RNAi-mediated knockdown of cyclooxygenase2 inhibits the growth, invasion and migration of SaOS2 human osteosarcoma cells: a case control study

Abstract

Background: Cyclooxygenase2 (COX-2), one isoform of cyclooxygenase proinflammatory enzymes, is responsible for tumor development, invasion and metastasis. Due to its role and frequent overexpression in a variety of human malignancies, including osteosarcoma, COX-2 has received considerable attention. However, the function of COX-2 in the pathogenesis of cancer is not well understood. We examined the role of COX-2 in osteosarcoma.

Methods: We employed lentivirus mediated-RNA interference technology to knockdown endogenous gene COX-2 expression in human osteosarcoma cells (SaOS2) and analyzed the phenotypical changes. The effect of COX-2 treatment on the proliferation, cell cycle, invasion and migration of the SaOS2 cells were assessed using the MTT, flow cytometry, invasion and migration assays, respectively. COX-2, vascular endothelial growth factor (VEGF), epidermal growth factor (EGF), basic fibroblast growth factor (bFGF) mRNA and protein expression were detected by RT-PCR and western blotting.

Results: Our results indicate that a decrease of COX-2 expression in human osteosarcoma cells significantly inhibited the growth, decreased the invasion and migration ability of SaOS2 cells. In addition, it also reduced VEGF, EGF and bFGF mRNA and protein expression.
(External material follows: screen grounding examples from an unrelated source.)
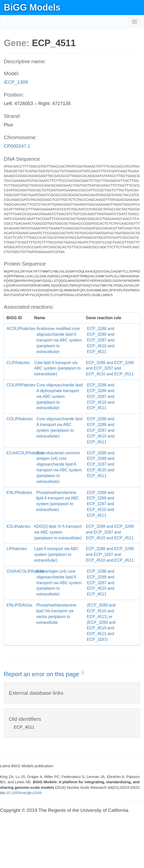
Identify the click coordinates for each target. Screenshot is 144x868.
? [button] (82, 673)
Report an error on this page (42, 674)
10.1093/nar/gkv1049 (24, 793)
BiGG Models (32, 7)
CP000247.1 (17, 146)
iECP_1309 (16, 82)
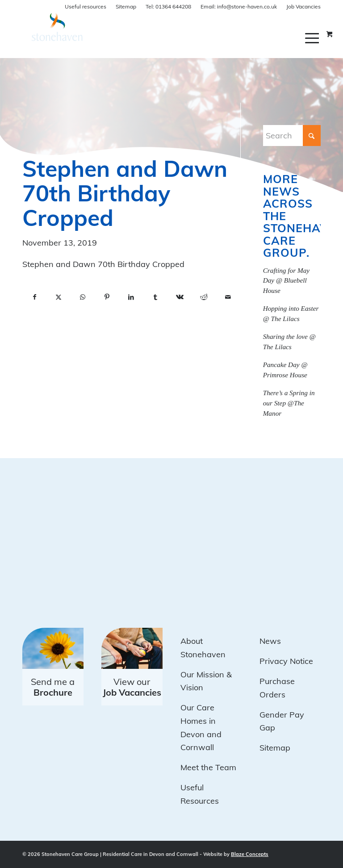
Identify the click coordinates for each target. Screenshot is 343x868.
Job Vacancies (303, 6)
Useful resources (85, 6)
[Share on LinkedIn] (131, 297)
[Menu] (313, 38)
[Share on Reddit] (204, 297)
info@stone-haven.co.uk (238, 6)
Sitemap (126, 6)
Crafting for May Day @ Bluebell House (286, 280)
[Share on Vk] (180, 297)
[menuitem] (313, 38)
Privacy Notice (286, 661)
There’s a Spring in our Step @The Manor (289, 403)
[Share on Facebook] (34, 297)
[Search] (292, 135)
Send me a (53, 687)
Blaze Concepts (250, 854)
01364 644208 (168, 6)
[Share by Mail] (228, 297)
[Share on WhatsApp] (83, 297)
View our (132, 687)
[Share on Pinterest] (107, 297)
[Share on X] (59, 297)
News (270, 641)
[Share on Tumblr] (155, 297)
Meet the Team (208, 767)
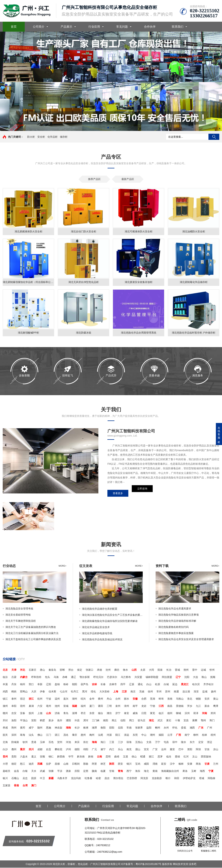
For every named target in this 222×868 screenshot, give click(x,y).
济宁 (118, 713)
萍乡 (189, 706)
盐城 (205, 692)
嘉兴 (66, 699)
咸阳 (146, 764)
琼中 (175, 742)
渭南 (155, 764)
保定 (79, 670)
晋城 (177, 670)
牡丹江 (75, 692)
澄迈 (209, 742)
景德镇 (180, 706)
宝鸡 (138, 764)
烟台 (100, 713)
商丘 (114, 721)
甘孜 (207, 749)
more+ (62, 566)
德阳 (77, 749)
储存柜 (64, 137)
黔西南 (61, 757)
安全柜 (41, 137)
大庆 (34, 692)
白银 (25, 771)
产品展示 (66, 27)
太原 (143, 670)
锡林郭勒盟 (152, 677)
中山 (144, 735)
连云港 (186, 692)
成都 (40, 749)
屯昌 (166, 742)
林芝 (103, 764)
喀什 (168, 778)
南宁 (187, 735)
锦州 (23, 684)
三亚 (112, 742)
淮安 (196, 692)
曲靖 (117, 757)
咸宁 (31, 728)
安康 (189, 764)
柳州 (196, 735)
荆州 (14, 728)
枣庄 (83, 713)
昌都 (57, 764)
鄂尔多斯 (85, 677)
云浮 (170, 735)
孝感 (5, 728)
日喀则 (76, 764)
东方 (192, 742)
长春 (103, 684)
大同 (151, 670)
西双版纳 (206, 757)
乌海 (56, 677)
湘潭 (94, 728)
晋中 (194, 670)
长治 (169, 670)
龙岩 (144, 706)
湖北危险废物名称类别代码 (174, 627)
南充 (129, 749)
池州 (57, 706)
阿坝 (198, 749)
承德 (99, 670)
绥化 (93, 692)
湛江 (57, 735)
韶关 (5, 735)
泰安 (126, 713)
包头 (47, 677)
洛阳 (14, 721)
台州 (118, 699)
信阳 (123, 721)
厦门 (92, 706)
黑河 (84, 692)
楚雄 (177, 757)
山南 (66, 764)
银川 (5, 778)
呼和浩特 (36, 677)
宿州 (23, 706)
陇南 (94, 771)
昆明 (108, 757)
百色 (51, 742)
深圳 (14, 735)
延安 (163, 764)
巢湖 (31, 706)
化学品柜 (52, 137)
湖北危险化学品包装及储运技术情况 (102, 640)
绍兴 (83, 699)
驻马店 (141, 721)
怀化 (175, 728)
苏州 (168, 692)
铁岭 (66, 684)
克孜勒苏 (157, 778)
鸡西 (5, 692)
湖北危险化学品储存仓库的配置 (100, 609)
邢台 (71, 670)
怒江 (23, 764)
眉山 (138, 749)
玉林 (42, 742)
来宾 (77, 742)
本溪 (5, 684)
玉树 (193, 771)
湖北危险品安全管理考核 (19, 609)
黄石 (169, 721)
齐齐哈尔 (209, 684)
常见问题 (122, 27)
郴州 (157, 728)
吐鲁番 (88, 778)
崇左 (85, 742)
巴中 (181, 749)
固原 (34, 778)
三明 (109, 706)
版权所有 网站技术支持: (175, 864)
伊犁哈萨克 (189, 778)
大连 (195, 677)
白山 (149, 684)
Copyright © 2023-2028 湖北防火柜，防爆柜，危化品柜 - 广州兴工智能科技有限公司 (73, 864)
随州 (40, 728)
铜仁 (51, 757)
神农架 (59, 728)
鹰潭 (216, 706)
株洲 (85, 728)
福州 (83, 706)
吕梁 (14, 677)
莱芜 (152, 713)
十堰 (177, 721)
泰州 (14, 699)
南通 (176, 692)
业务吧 (192, 864)
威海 (135, 713)
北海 (5, 742)
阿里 (94, 764)
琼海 (129, 742)
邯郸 (62, 670)
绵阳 (85, 749)
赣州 (5, 713)
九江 (198, 706)
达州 (163, 749)
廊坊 (117, 670)
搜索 (214, 137)
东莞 (135, 735)
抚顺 (213, 677)
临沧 (169, 757)
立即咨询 (142, 494)
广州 (209, 728)
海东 (138, 771)
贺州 (60, 742)
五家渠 (6, 786)
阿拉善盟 (167, 677)
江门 (48, 735)
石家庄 (32, 670)
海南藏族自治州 (170, 771)
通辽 (73, 677)
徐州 (150, 692)
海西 (202, 771)
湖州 (74, 699)
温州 (57, 699)
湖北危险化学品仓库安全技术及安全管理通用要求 (186, 640)
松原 (157, 684)
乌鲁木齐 (62, 778)
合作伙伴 (150, 27)
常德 (129, 728)
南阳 (105, 721)
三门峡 (96, 721)
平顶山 (24, 721)
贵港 (34, 742)
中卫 (42, 778)
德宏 (14, 764)
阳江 (118, 735)
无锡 (142, 692)
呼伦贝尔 (98, 677)
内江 (112, 749)
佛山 (40, 735)
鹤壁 (42, 721)
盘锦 (57, 684)
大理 (5, 764)
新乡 (51, 721)
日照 (144, 713)
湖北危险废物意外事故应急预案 (176, 633)
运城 (203, 670)
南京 (133, 692)
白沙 (5, 749)
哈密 (98, 778)
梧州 (213, 735)
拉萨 (48, 764)
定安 (201, 742)
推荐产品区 (94, 179)
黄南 (155, 771)
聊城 (178, 713)
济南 (57, 713)
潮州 (152, 735)
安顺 (42, 757)
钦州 (25, 742)
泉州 (118, 706)
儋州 (14, 749)
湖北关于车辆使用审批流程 (21, 621)
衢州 (100, 699)
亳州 (48, 706)
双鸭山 (24, 692)
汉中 (172, 764)
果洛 (185, 771)
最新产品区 (128, 179)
Conclusions: The COX-2 signaling pathway may provide a novel therapeutic target for the treatment of human osteosarcoma.

Figure 1

Downregulation of COX-2 expression in 293T cells by shRNA transfection. (A) GFP expressed 48 h after the transfection of the control, shRNA1, shRNA2 and shRNA3 plasmid in 293T cells, under a fluorescent microscope, respectively. (magnification 200 ×). (B) COX-2 mRNA levels were detected by RT-PCR. (C) COX-2 protein levels were detected by western blotting. Data are presented as mean ± s.e.m. * P < 0.01, # P < 0.001, compared with untransfected 293T cells group or control plasmid transfected cells group.

Figure 2

COX-2 expression was inhibited by LV-COX-2siRNAi-1 in SaOS2 cells. (A) SaOS2 cells infected with LV-Control and LV-COX-2siRNAi-1. GFP expressed 48 h after the infection (magnification 40 ×). COX-2 (B), but not COX-1 (C) mRNA level was significantly inhibited by LV-COX-2siRNAi-1. Data are presented as mean ± s.e.m. # P < 0.001, compared with LV-Control and parental SaOS2 cell group.

Figure 3

Osteosarcoma cells proliferation were assessed by MTT assays. The growth of SaOS2 cells in 96-well plates applied to absorbance at 490 nm were detected on day 1, 2, 3, 4 and 5, respectively. Data are presented as mean ± s.e.m. # P < 0.001, compared with LV-Control and parental SaOS2 cell group.

Figure 4

Measurement of invasion and migration of SaOS2 cells. (A) Invading and migrating cells were stained with 0.2% crystal violet and visualized by microscopy. (magnification 100 ×). (B) Invasion and migration assay indicated LV-COX-2siRNA-1 significantly decreased the invasion or migration ability of the SaOS2 cells. Data are presented as mean ± s.e.m. # P < 0.001, compared with LV-Control and parental SaOS2 cell group.

Figure 5

Genes and proteins associated with angiogenesis were supressed by COX-2 gene knockdown. LV-COX-2siRNA-1 significantly inhibited the mRNA (A) and protein (C) expression of VEGFA, EGF, bFGF in SaOS2 cells. (B) VEGFA, VEGFB, VEGFC, EGF, bFGF protein expression in each group. Data are presented as mean ± s.e.m. * P < 0.01, # P < 0.001, compared with LV-Control and parental SaOS2 cell group.